(Opdrachten)
**A.** Hoe vaak schrijft de campuscolumnist volgens de tekst over de campuscolumnist een column?
**B.** Schrijf een vervolg op de tekst over de campuscolumnist, aansluitend op de laatste zin.

(Tekst)
▬▬▬

Frank Gerritse kijkt in de spiegel van de campuscolumnist
Geneeskundestudent Frank Gerritse was afgelopen jaar de campuscolumnist. DUB zoekt nu een opvolger die in januari het stokje overneemt. Frank kijkt alvast terug en onderwerpt zichzelf aan een kritisch interview.
Wat betekent het voor mij om campuscolumnist te zijn?
Daar kan ik vrij kort over zijn: elke twee weken een column typen. Een enkele keer word je door een vreemde herkend op straat of tijdens een kringverjaardag.
Had ik dat op voorhand ook zo gedacht?
Het komt over het algemeen overeen met mijn verwachtingen. Het enige wat ik tot nu toe een tegenvaller vind is dat ik het In tegenstelling tot mijn voorgangster tot op heden moet stellen zonder contract bij de Telegraaf (of ander papieren vehikel voor mijn part). Na dit jaar ben ik dus werkloos columnist tegen wil en dank. Dit is dus meteen een open sollicitatie (reactie via redactie). Heus, ik ben niet zo duur.

▬▬▬

(Vastgelegde gegevens)
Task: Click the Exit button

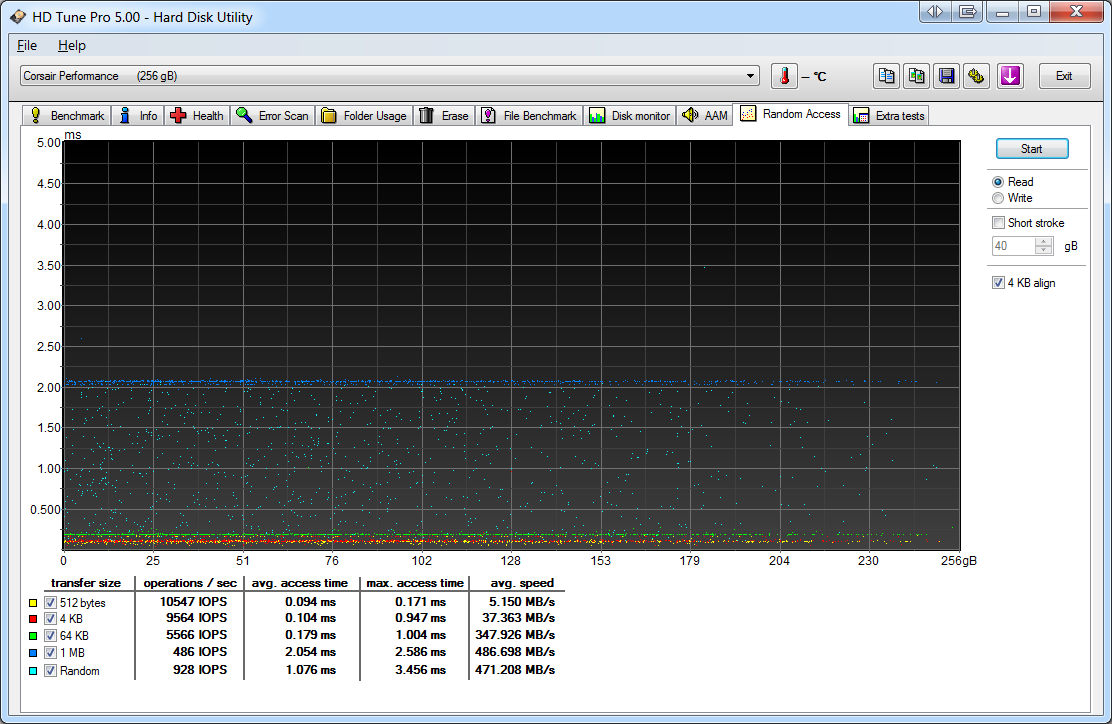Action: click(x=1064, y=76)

▬▬▬

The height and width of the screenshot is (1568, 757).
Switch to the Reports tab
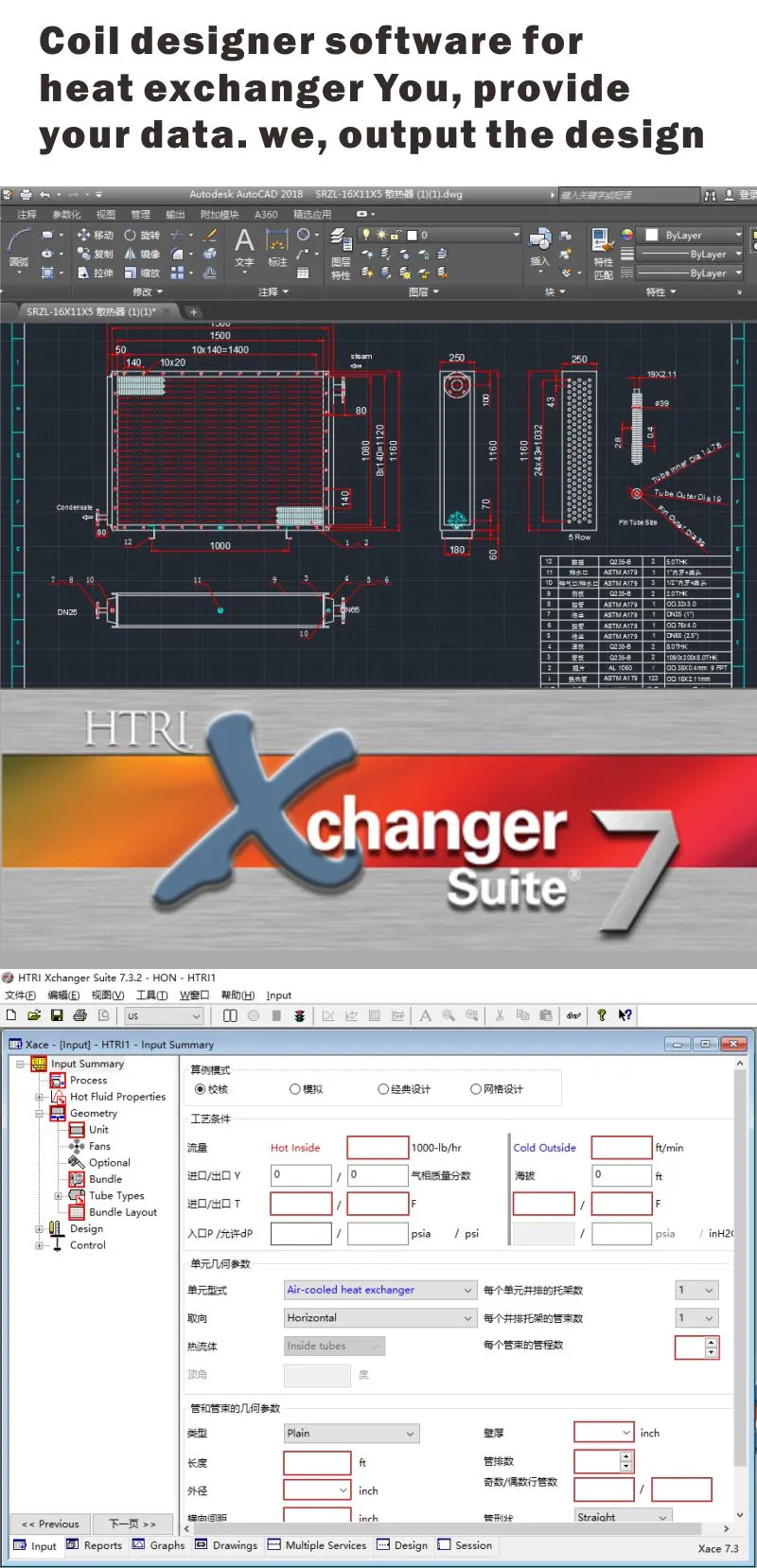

▬▬▬

(Uitwerkingen)
**A.** Elke twee weken.

**B.**
Kijken studiegenoten en docenten nu anders tegen mij aan?
De eerste maanden van mijn campuscolumnist zijn ging alles zijn gangetje. Blijkbaar is DUB niet erg bekend bij de bewoners van de faculteit Geneeskunde. Gaandeweg begonnen mijn studiegenoten echter door te krijgen dat ik als columnist soms wel eens situaties vastlegde die zij van dichtbij meemaakten. Dit zorgde dan wel eens voor een kortdurend wantrouwen. Maar als ze doorkregen dat ze van mij niets te vrezen hebben, verdween dat even snel als het gekomen was.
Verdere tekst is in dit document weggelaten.